- TASK PROMPT: Rewrite the entries below as a numbered list with one line per item, leaving out the blank lines.

- DATA SECTION:

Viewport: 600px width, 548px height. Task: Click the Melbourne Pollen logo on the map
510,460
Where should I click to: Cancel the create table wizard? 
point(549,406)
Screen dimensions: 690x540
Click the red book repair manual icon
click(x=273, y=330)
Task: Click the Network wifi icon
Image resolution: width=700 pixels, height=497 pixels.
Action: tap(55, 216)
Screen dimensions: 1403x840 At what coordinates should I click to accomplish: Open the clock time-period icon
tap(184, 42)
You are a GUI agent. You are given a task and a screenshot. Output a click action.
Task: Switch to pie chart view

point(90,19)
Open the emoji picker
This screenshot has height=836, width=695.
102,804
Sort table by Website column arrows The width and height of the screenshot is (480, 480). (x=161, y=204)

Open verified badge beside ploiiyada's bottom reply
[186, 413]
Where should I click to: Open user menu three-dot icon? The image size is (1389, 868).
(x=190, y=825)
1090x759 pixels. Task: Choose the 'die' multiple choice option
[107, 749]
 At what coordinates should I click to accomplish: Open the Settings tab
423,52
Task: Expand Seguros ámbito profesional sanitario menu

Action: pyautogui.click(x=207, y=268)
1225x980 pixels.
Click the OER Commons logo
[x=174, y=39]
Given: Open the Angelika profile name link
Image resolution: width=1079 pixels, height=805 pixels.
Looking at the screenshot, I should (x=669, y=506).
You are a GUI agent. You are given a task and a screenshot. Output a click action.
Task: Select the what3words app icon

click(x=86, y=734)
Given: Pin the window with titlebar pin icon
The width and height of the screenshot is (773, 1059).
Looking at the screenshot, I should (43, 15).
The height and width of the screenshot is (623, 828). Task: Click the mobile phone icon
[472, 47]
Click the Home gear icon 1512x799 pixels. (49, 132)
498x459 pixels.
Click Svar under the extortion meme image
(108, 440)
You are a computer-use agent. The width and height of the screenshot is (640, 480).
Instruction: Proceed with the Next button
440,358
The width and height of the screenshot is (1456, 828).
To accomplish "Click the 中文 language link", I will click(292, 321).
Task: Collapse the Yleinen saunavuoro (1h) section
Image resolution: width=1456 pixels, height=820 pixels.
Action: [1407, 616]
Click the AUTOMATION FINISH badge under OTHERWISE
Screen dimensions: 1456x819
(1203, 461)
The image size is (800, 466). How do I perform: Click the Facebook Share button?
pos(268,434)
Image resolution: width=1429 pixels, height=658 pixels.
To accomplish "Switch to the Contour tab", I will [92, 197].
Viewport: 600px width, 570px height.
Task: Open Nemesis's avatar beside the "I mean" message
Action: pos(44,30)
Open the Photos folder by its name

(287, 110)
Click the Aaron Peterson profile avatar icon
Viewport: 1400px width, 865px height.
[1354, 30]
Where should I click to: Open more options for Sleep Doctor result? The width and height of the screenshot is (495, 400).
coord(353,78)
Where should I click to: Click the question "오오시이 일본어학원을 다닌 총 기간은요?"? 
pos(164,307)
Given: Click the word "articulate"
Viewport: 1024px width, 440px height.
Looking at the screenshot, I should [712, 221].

- SOLVED EXERCISE:
1. Viewport: 600px width, 548px height. Task: Click the Melbourne Pollen logo on the map
2. 510,460
3. Where should I click to: Cancel the create table wizard? 
4. point(549,406)
5. Screen dimensions: 690x540
6. Click the red book repair manual icon
7. click(x=273, y=330)
8. Task: Click the Network wifi icon
9. Image resolution: width=700 pixels, height=497 pixels.
10. Action: tap(55, 216)
11. Screen dimensions: 1403x840 At what coordinates should I click to accomplish: Open the clock time-period icon
12. tap(184, 42)
13. You are a GUI agent. You are given a task and a screenshot. Output a click action.
14. Task: Switch to pie chart view
15. point(90,19)
16. Open the emoji picker
17. This screenshot has height=836, width=695.
18. 102,804
19. Sort table by Website column arrows The width and height of the screenshot is (480, 480). (x=161, y=204)
20. Open verified badge beside ploiiyada's bottom reply
21. [186, 413]
22. Where should I click to: Open user menu three-dot icon? The image size is (1389, 868).
23. (x=190, y=825)
24. 1090x759 pixels. Task: Choose the 'die' multiple choice option
25. [107, 749]
26.  At what coordinates should I click to accomplish: Open the Settings tab
27. 423,52
28. Task: Expand Seguros ámbito profesional sanitario menu
29. Action: pyautogui.click(x=207, y=268)
30. 1225x980 pixels.
31. Click the OER Commons logo
32. [x=174, y=39]
33. Given: Open the Angelika profile name link
34. Image resolution: width=1079 pixels, height=805 pixels.
35. Looking at the screenshot, I should (x=669, y=506).
36. You are a GUI agent. You are given a task and a screenshot. Output a click action.
37. Task: Select the what3words app icon
38. click(x=86, y=734)
39. Given: Pin the window with titlebar pin icon
40. The width and height of the screenshot is (773, 1059).
41. Looking at the screenshot, I should (43, 15).
42. The height and width of the screenshot is (623, 828). Task: Click the mobile phone icon
43. [472, 47]
44. Click the Home gear icon 1512x799 pixels. (49, 132)
45. 498x459 pixels.
46. Click Svar under the extortion meme image
47. (108, 440)
48. You are a computer-use agent. The width and height of the screenshot is (640, 480).
49. Instruction: Proceed with the Next button
50. 440,358
51. The width and height of the screenshot is (1456, 828).
52. To accomplish "Click the 中文 language link", I will click(292, 321).
53. Task: Collapse the Yleinen saunavuoro (1h) section
54. Image resolution: width=1456 pixels, height=820 pixels.
55. Action: [1407, 616]
56. Click the AUTOMATION FINISH badge under OTHERWISE
57. Screen dimensions: 1456x819
58. (1203, 461)
59. The image size is (800, 466). How do I perform: Click the Facebook Share button?
60. pos(268,434)
61. Image resolution: width=1429 pixels, height=658 pixels.
62. To accomplish "Switch to the Contour tab", I will [92, 197].
63. Viewport: 600px width, 570px height.
64. Task: Open Nemesis's avatar beside the "I mean" message
65. Action: pos(44,30)
66. Open the Photos folder by its name
67. (287, 110)
68. Click the Aaron Peterson profile avatar icon
69. Viewport: 1400px width, 865px height.
70. [1354, 30]
71. Where should I click to: Open more options for Sleep Doctor result? The width and height of the screenshot is (495, 400).
72. coord(353,78)
73. Where should I click to: Click the question "오오시이 일본어학원을 다닌 총 기간은요?"? 
74. pos(164,307)
75. Given: Click the word "articulate"
76. Viewport: 1024px width, 440px height.
77. Looking at the screenshot, I should [712, 221].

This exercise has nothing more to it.